About this task: Starting at the first line of the listing below, retype each line up to and including the one that contains "You are a computer-use agent.". Leave pictures out.

Extracted material:
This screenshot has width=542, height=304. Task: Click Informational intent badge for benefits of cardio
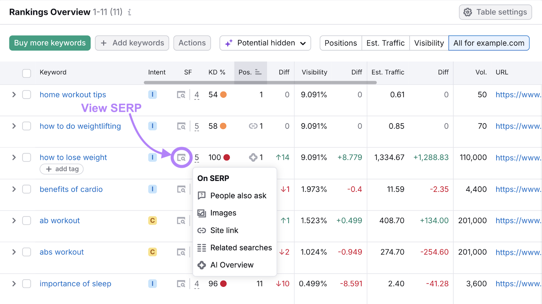click(x=152, y=189)
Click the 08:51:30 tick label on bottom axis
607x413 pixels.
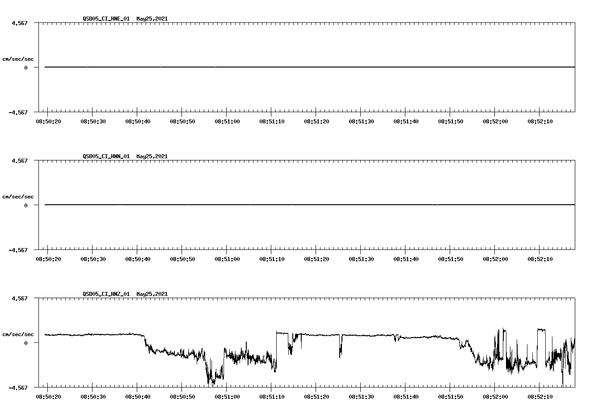coord(362,396)
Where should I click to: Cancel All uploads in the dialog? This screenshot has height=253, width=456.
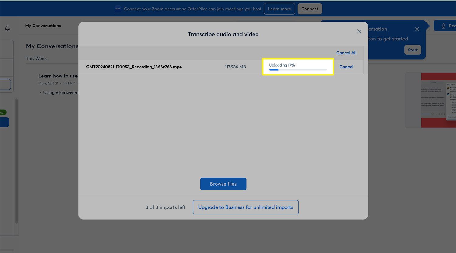point(346,53)
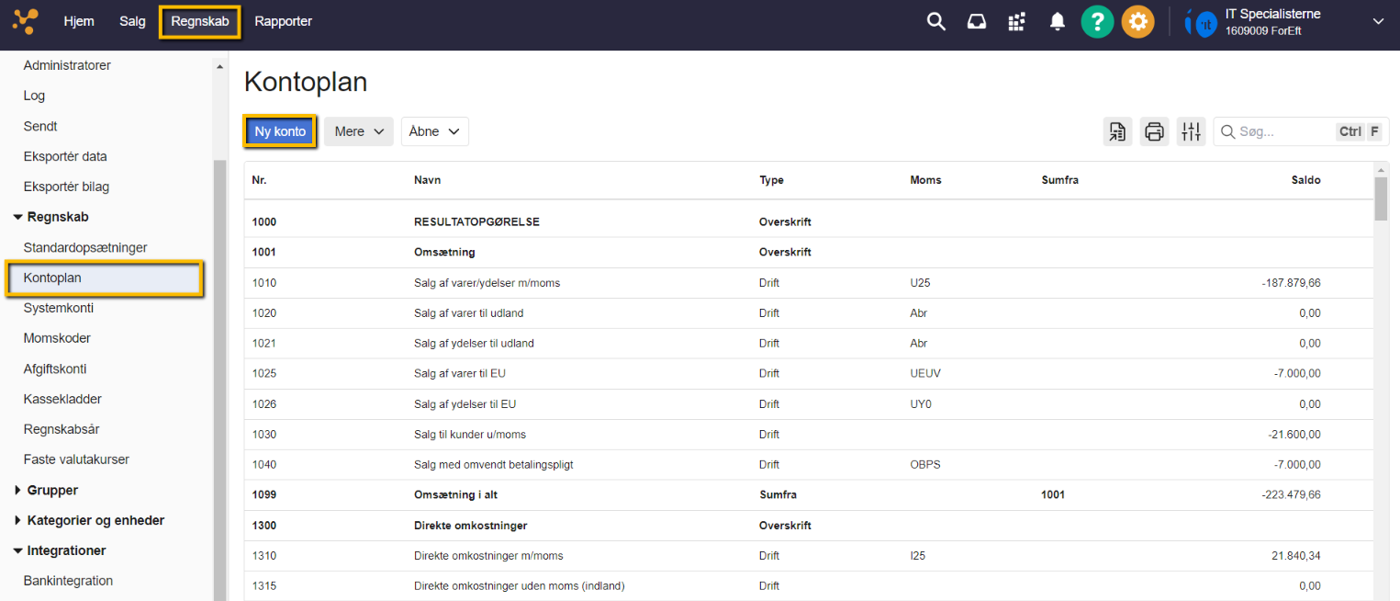The image size is (1400, 601).
Task: Open the Mere dropdown
Action: click(x=358, y=131)
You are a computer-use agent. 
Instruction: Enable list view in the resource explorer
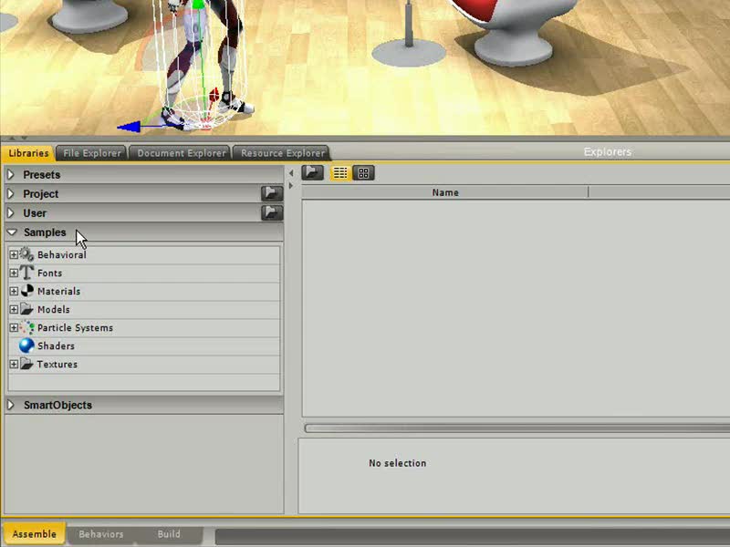(339, 172)
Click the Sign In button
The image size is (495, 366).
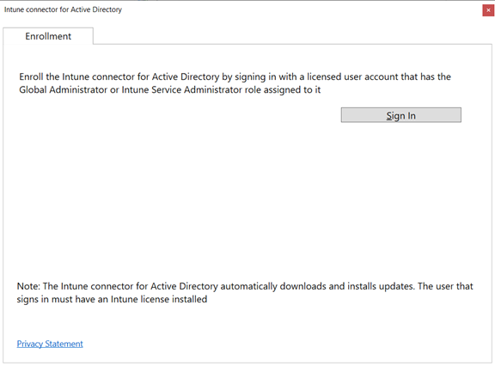tap(401, 115)
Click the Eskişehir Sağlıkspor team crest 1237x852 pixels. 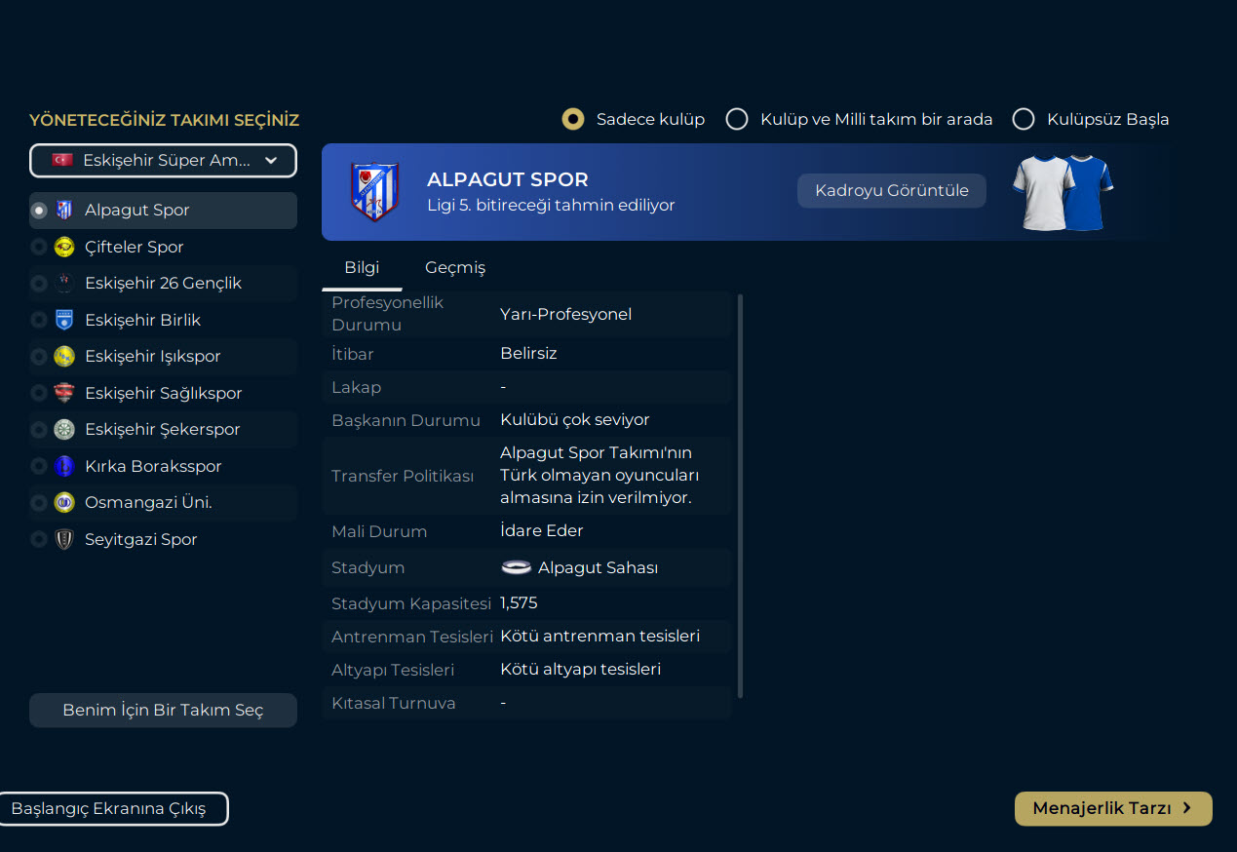tap(64, 393)
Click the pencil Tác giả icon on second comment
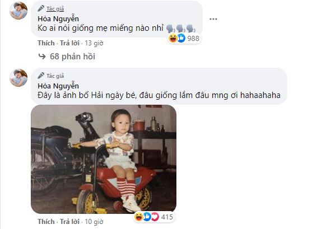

Solution to this problem:
This screenshot has width=542, height=304. Task: Click Informational intent badge for benefits of cardio
click(x=152, y=189)
Click the 08:51:30 tick label on bottom axis
607x413 pixels.
coord(362,396)
Where should I click to: Cancel All uploads in the dialog? This screenshot has height=253, width=456.
point(346,53)
The image size is (1400, 601).
Task: Open the Mere dropdown
Action: click(x=358, y=131)
You are a computer-use agent. 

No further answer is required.